このようにして「互いに助け合う意志」、すなわち家畜の群れを形成しようとする意志が、「共同体」と「共同食堂」を作り出そうとする意志が呼び起こされ、それとともにごくわずかではあっても誘発されていた力への意志がふたたび爆発して、さらに完全なものとなろうとしたに違いない。(『道徳の系譜』第3論文18節、強調は引用者)
ニーチェは「家畜の群れ」と否定的に書いているが、同じようなマーケティングは現代でも使われている。創価学会から日本共産党に至るまで、主な信者は地縁共同体から離れて大企業のような組織にも所属しない自営業者や未組織労働者などのノマドであり、彼らの入信の動機は孤独や不幸である。

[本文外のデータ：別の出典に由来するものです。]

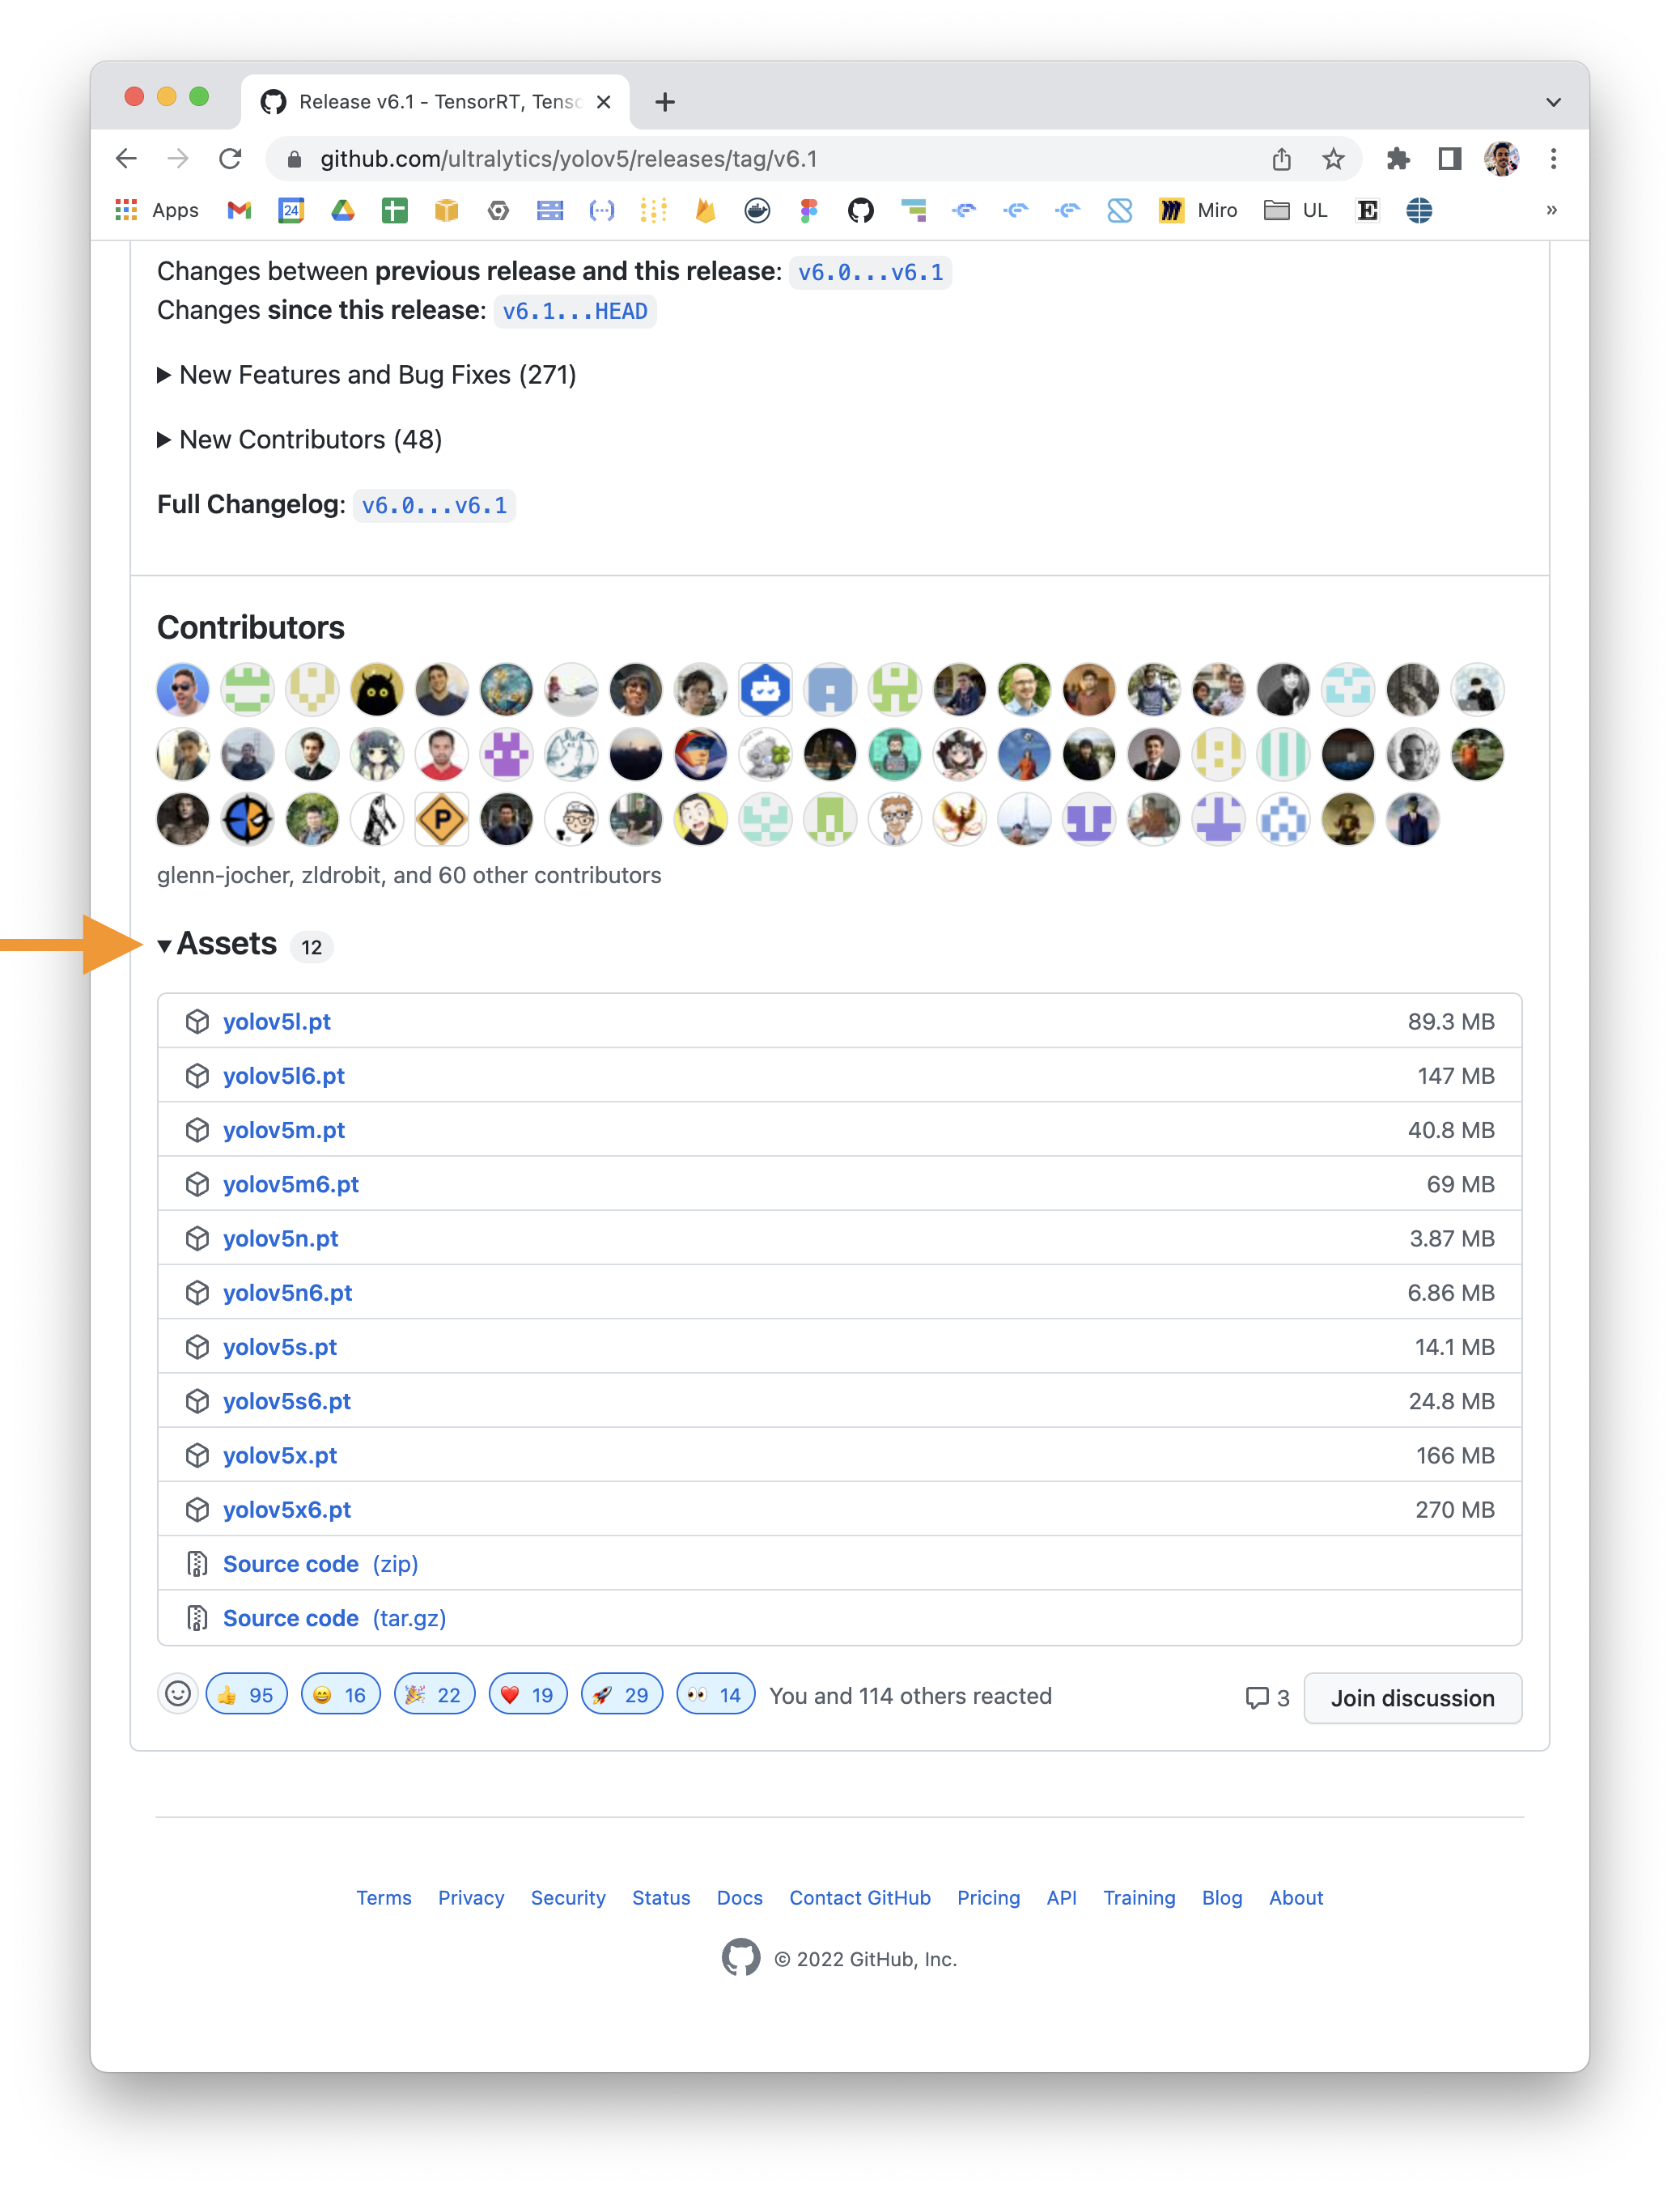
Task: Open the Extensions puzzle icon
Action: (x=1397, y=159)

このような信仰共同体という特徴はカトリック教会では異教的な伝統と混じって薄まったが、宗教改革はパウロ主義に回帰した。その特徴は、プロテスタントに改宗した者は誰でも受け入れるが、改宗を拒否する者は暴力で排除する不寛容である。ニーチェはルターを「ドイツの農民」と呼んで、その排他的な神学を批判した。

日本企業の排他性は資本主義の原型であるプロテスタント教会と似ているが、大きな違いはそれが閉じた共同体だということである。サラリーマンを結びつけているのは普遍主義的な信仰ではなく特殊主義的な人脈なので、いったん入ると抜けられない。共同体を支えるのは終末論的な目的意識ではなく、相互扶助による共同体の維持なので、それを指導する司牧者がいない。

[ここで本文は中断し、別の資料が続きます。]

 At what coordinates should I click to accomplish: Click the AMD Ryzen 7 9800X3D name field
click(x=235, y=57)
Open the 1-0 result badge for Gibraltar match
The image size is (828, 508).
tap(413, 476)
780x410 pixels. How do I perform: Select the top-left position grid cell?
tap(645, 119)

フーコーは、このような司牧者が法の支配のような非人格的な統治性に置き換えられることが近代化だと論じたが、司牧者のいない日本にはその動機づけがないため、いまだに法の支配は理解されていない。このため、それは(よくも悪くも)日本の枠を超えて世界を支配する帝国主義にはなりえない。

かつて日本が列強をまねて支配しようとした満州や朝鮮は、それを徹底的に搾取する西洋的な植民地支配ではなく、日本に同化させて「五族協和」の「王道楽土」にしようというものだった。しかし表面的には日本に服従した植民地の民衆は、それを心の中では許さなかった。そこには彼らも共有できる普遍主義的な理想がなかったからだ。

「大東亜共栄圏」とか「八紘一宇」とかいうのは、戦争のために急造された無内容なスローガンであり、それに殉じた日本軍の兵士はだまされやすい「家畜」だった――そういう歴史を直視しないで「英霊」を美化することは、過ちを繰り返す原因になる。それは日本の企業がどう変わるべきかという問題とも無関係ではない。